_Task brief_:
Please keep to the lines below from the one with "Lenz (36, 488)" through the one with "Werke (12, 144)", and restate them word for word, ends included.

_Listed records_:
Content starts
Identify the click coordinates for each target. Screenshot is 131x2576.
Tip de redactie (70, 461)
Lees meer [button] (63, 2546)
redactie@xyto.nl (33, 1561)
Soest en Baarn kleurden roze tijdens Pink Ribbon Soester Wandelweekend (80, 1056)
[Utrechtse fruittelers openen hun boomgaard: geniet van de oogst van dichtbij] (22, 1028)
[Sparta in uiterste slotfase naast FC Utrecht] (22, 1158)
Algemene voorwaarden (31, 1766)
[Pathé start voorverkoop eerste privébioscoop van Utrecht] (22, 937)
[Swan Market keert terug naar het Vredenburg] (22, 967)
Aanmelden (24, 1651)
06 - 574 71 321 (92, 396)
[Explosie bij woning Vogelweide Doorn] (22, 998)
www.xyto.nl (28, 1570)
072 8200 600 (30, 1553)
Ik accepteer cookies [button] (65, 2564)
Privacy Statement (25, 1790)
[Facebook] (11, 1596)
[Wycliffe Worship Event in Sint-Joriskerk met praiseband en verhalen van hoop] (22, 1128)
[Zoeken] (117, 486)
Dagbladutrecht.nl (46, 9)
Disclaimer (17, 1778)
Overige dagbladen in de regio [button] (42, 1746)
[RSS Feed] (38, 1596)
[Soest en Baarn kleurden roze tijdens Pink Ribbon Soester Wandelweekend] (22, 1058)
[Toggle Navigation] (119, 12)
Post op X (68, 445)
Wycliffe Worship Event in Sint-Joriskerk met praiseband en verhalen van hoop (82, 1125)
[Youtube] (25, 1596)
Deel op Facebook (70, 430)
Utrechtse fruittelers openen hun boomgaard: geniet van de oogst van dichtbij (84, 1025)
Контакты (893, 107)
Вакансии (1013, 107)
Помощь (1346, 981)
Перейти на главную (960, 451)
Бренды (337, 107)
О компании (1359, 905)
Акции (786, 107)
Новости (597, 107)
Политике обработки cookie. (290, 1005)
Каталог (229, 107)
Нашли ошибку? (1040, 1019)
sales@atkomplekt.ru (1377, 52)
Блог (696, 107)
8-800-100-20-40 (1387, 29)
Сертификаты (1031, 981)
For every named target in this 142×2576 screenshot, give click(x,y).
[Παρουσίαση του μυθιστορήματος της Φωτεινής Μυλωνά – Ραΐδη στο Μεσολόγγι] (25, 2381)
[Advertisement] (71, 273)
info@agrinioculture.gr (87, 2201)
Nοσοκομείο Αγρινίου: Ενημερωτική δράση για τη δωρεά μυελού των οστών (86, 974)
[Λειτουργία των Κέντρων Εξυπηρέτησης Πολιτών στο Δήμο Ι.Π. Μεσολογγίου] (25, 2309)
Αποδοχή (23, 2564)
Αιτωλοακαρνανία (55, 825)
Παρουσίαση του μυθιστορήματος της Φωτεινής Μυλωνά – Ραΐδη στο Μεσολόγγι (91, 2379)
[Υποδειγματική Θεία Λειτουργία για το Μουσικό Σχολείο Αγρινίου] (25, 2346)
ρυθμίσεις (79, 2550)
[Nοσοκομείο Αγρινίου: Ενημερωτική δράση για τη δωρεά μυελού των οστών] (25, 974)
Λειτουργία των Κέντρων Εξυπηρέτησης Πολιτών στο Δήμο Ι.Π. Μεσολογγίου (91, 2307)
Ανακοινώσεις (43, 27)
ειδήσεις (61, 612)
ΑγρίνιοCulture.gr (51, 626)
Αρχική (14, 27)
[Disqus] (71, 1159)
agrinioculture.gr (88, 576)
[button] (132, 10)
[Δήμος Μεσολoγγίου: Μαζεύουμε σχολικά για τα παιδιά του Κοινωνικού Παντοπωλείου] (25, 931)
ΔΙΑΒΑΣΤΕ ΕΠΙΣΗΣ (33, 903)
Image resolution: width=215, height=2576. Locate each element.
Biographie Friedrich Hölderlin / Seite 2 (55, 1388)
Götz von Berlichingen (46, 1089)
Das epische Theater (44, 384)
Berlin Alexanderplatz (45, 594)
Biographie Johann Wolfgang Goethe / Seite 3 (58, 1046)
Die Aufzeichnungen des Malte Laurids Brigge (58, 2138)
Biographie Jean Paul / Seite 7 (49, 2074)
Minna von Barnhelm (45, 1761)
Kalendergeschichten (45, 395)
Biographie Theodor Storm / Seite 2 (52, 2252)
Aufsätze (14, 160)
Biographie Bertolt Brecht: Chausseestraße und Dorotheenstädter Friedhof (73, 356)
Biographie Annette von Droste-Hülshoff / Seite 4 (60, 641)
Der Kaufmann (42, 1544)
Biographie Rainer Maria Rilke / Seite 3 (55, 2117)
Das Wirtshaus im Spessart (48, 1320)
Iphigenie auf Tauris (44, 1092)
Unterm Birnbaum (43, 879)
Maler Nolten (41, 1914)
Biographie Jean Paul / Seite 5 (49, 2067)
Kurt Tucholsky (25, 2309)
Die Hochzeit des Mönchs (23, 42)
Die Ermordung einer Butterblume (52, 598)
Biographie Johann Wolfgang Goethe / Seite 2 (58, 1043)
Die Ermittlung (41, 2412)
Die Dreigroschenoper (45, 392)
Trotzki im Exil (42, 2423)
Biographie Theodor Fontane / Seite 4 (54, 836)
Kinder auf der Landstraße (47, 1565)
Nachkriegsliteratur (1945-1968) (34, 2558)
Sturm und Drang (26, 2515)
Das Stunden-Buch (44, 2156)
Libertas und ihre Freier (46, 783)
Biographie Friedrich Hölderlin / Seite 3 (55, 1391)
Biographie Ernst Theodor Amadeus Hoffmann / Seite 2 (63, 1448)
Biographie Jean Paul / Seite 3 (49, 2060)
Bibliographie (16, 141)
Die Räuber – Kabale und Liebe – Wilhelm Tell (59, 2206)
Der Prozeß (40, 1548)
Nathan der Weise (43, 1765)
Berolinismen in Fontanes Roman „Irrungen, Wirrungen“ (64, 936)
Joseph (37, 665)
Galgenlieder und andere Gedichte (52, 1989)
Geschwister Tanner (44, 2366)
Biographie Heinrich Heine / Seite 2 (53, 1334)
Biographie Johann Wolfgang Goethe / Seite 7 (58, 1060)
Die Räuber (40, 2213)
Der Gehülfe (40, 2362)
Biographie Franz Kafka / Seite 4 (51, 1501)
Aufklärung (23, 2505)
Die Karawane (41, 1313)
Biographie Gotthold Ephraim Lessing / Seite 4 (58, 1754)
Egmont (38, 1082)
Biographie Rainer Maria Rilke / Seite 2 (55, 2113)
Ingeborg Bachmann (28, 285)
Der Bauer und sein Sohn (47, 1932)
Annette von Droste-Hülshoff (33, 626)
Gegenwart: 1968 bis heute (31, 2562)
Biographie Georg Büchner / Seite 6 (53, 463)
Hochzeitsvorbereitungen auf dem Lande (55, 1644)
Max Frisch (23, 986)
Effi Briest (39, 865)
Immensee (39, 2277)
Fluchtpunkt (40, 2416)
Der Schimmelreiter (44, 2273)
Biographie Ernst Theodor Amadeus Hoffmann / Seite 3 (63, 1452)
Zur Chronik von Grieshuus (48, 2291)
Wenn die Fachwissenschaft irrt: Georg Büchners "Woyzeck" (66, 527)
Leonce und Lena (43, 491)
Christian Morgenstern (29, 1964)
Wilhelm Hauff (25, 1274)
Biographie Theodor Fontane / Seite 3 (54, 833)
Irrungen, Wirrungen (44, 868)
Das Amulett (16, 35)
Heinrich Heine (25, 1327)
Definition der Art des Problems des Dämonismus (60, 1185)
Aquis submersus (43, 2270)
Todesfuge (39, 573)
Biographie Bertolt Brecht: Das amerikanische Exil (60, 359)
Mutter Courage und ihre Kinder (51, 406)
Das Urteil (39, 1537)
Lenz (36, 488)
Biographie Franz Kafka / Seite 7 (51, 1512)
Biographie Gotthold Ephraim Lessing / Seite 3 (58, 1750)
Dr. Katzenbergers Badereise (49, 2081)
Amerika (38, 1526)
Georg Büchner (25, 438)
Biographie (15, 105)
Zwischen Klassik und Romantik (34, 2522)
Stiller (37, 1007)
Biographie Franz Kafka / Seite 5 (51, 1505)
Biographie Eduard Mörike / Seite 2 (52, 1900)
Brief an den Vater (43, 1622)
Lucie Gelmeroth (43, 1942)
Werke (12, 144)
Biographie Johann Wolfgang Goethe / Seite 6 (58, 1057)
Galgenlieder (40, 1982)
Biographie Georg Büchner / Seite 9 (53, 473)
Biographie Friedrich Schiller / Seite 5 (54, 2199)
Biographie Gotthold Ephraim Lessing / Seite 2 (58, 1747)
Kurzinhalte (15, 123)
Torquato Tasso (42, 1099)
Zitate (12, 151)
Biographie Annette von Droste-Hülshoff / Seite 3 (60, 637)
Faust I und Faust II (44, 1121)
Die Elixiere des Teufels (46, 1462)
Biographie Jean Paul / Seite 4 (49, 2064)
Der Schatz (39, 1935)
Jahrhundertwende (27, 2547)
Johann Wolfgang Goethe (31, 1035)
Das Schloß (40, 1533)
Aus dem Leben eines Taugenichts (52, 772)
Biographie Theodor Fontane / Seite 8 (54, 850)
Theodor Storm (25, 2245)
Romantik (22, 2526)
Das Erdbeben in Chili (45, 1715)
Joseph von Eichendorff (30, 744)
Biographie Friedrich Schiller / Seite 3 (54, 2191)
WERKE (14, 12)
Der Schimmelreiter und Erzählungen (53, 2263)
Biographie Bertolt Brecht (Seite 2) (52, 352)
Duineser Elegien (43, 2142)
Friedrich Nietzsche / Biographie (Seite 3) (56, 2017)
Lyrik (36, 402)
Content ends
_Finished exercise_:
Lenz (36, 488)
Biographie Franz Kafka / Seite 7 (51, 1512)
Biographie Gotthold Ephraim Lessing / Seite 3 (58, 1750)
Dr. Katzenbergers Badereise (49, 2081)
Amerika (38, 1526)
Georg Büchner (25, 438)
Biographie (15, 105)
Zwischen Klassik und Romantik (34, 2522)
Stiller (37, 1007)
Biographie Franz Kafka / Seite 5 (51, 1505)
Biographie Eduard Mörike / Seite 2 (52, 1900)
Brief an den Vater (43, 1622)
Lucie Gelmeroth (43, 1942)
Werke (12, 144)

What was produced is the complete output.